Por un momento los chiquillos se calmaban temerosos de la mirada fulminante de la vieja y del sonido corrosivo de su ladrido. Cuando se apaciguaba ese soslayado rayo y cesaban las vibraciones caninas, continuaban con el alboroto que, mezclado con la tertulia de los mayores, el rezo de las mujeres, el llanto de las plañideras y el trino asustadizo de los pájaros, parecía el día del juicio final.

Uno por uno vio a sus tres hermanos y a sus dos hermanas. Ninguno respondió a su fraternal saludo, ocupados en agradecer el sentido pésame de la multitud. Educados con todas las de la ley como para violarla olímpicamente en su edad madura, sabían que los modales exigían portarse a la altura de esa circunstancia imprevista. Una expresión circunfleja en el rostro, les mostraba a flor de piel el usual “a mí qué me importa”, acompañado por esa expresión de “hago lo que me da la gana” de los niños que les sobra todo pero que les falta lo principal.

Una duda lo asaltó, pero no quiso darle crédito. Por esta razón se mezcló en la muchedumbre a decodificar los murmullos. Su duda se acrecentaba al oir los comentarios sarcásticos a media voz de los presentes, quienes se referían al difunto como idiota inútil de ideologías utópicas condenadas al fracaso.

En su mente se agolpó el súbito recuerdo de su mejor amigo considerado como su hermano gemelo. Ninguno desconocía el profundo aprecio que le profesaba su madre, el cual despertaba celos entre sus hermanos, ni el amor eterno que le había jurado su hermana menor.

–Pobre Hugo..., siempre lo confundían conmigo. Lo que menos esperaba era encontrarte metido en un ataúd- –se dijo así mismo como encontrando la forma de combatir la duda y alimentar la nostalgia.
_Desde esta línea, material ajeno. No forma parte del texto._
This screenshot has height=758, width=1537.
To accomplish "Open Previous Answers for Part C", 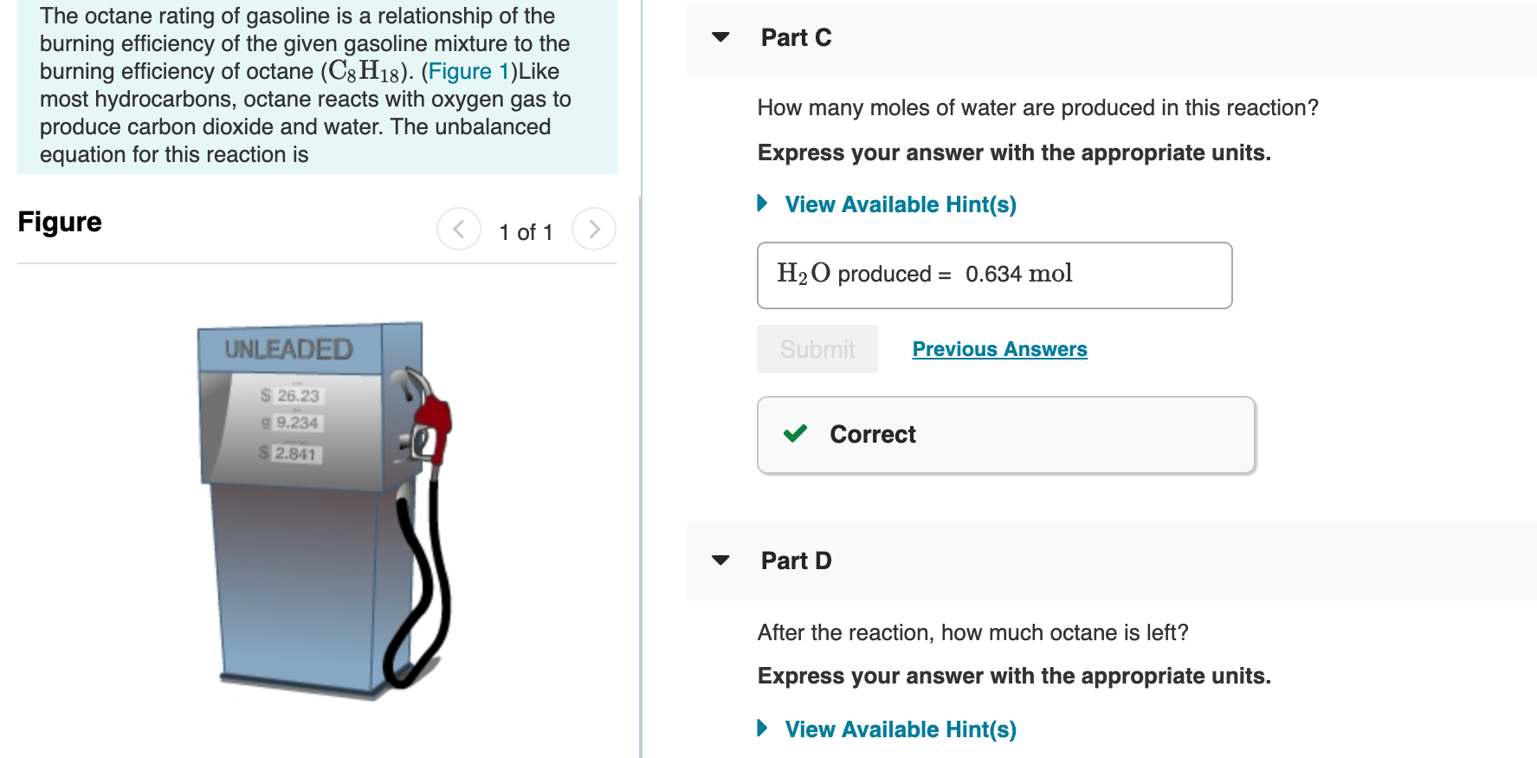I will [999, 348].
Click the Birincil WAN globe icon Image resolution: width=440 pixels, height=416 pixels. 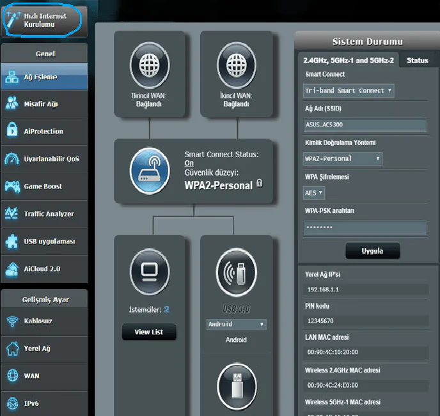coord(149,65)
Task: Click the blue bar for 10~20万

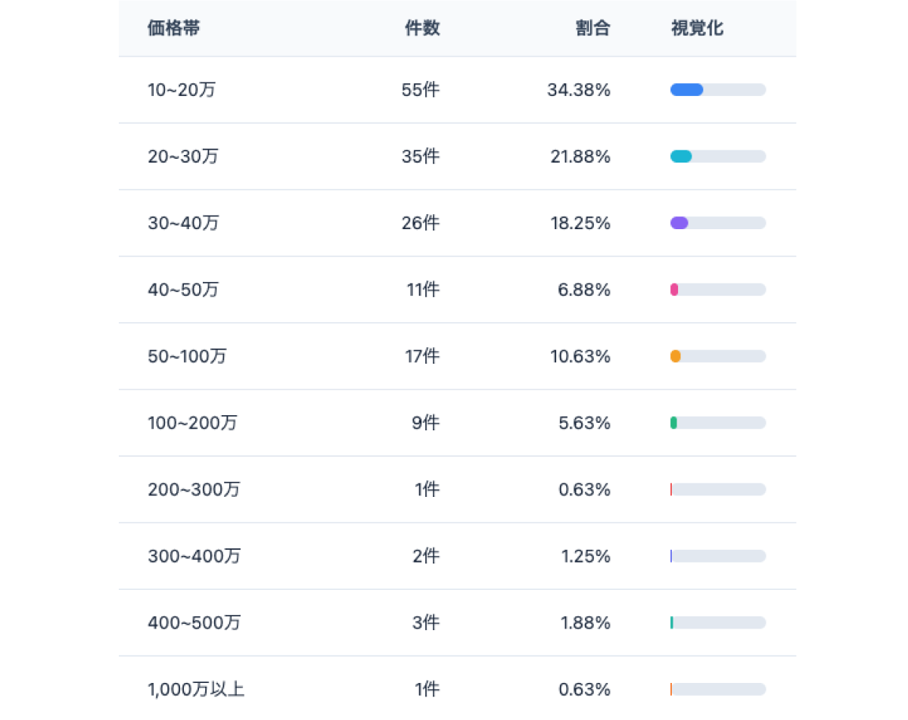Action: pos(686,90)

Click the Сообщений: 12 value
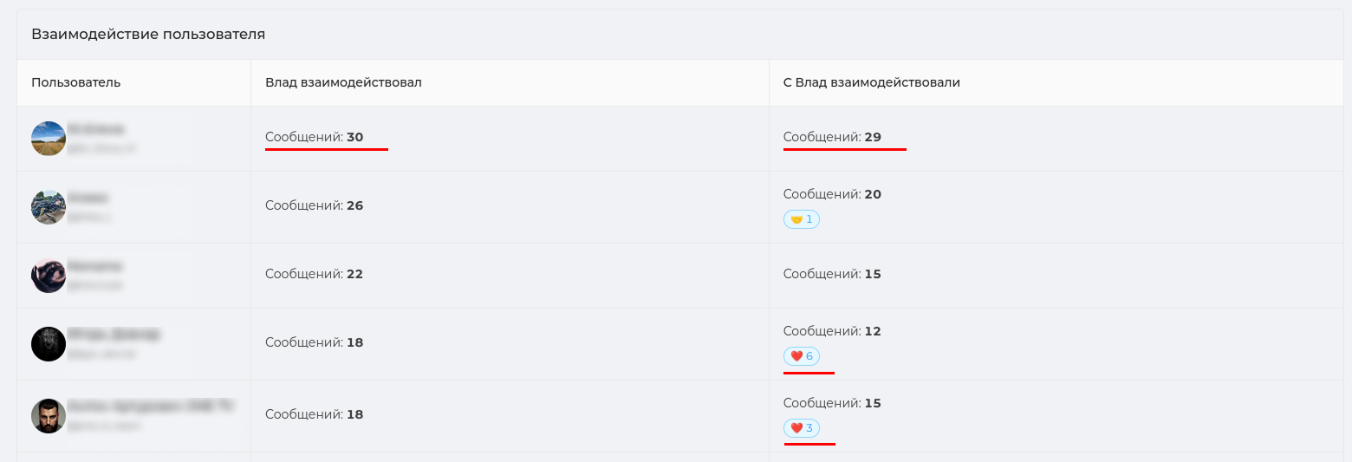(832, 331)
Durante la infancia compartieron todo, hasta las primeras novias, sin sentir celos, con la misma actitud con que compartían la bicicleta. Los ojos, verdes, el pelo indio y hasta los hoyitos que se les formaban en las mejillas al sonreir, eran como sus parejos gustos que fueron motivos de habladurías. Igual que las habladurías que tuvieron hacia los abuelos de cada uno, quienes también fueron uña y mugre, cosa que nunca llegaron a entender sus madres porque sus padres eran dos polos opuestos. Las chicas sabían que entre ellos había un pacto amigable, por eso aceptaban acostarse con los dos, porque era más estimulante. Al igual que sus abuelos, mientras uno realizaba el trabajo de exploración, el otro hacía el de penetración y viceversa. La última vez que la había preguntado le habían contestado con recelo que estaba en la zona de distensión.

–Seguramente vino por estos lados a desandar los pasos y se encontró con un reguero de pólvora –pensó resignadamente. Igual le había pasado a varios compañeros de la universidad quienes pensaban que la vía armada era la respuesta consecuente con ese mundo que los llamaba como una liberación.

Quitando los ramos de flores, la hermana menor abrió la ventanilla que dejaba al descubierto el rostro del muerto. Con el sigilo propio de las ánimas en pena, se acercó a mirar el cadáver.

Los pensamientos sobre su entrañable amigo de la infancia se desvanecieron dejando congeladas sus lágrimas en sus mustios párpados.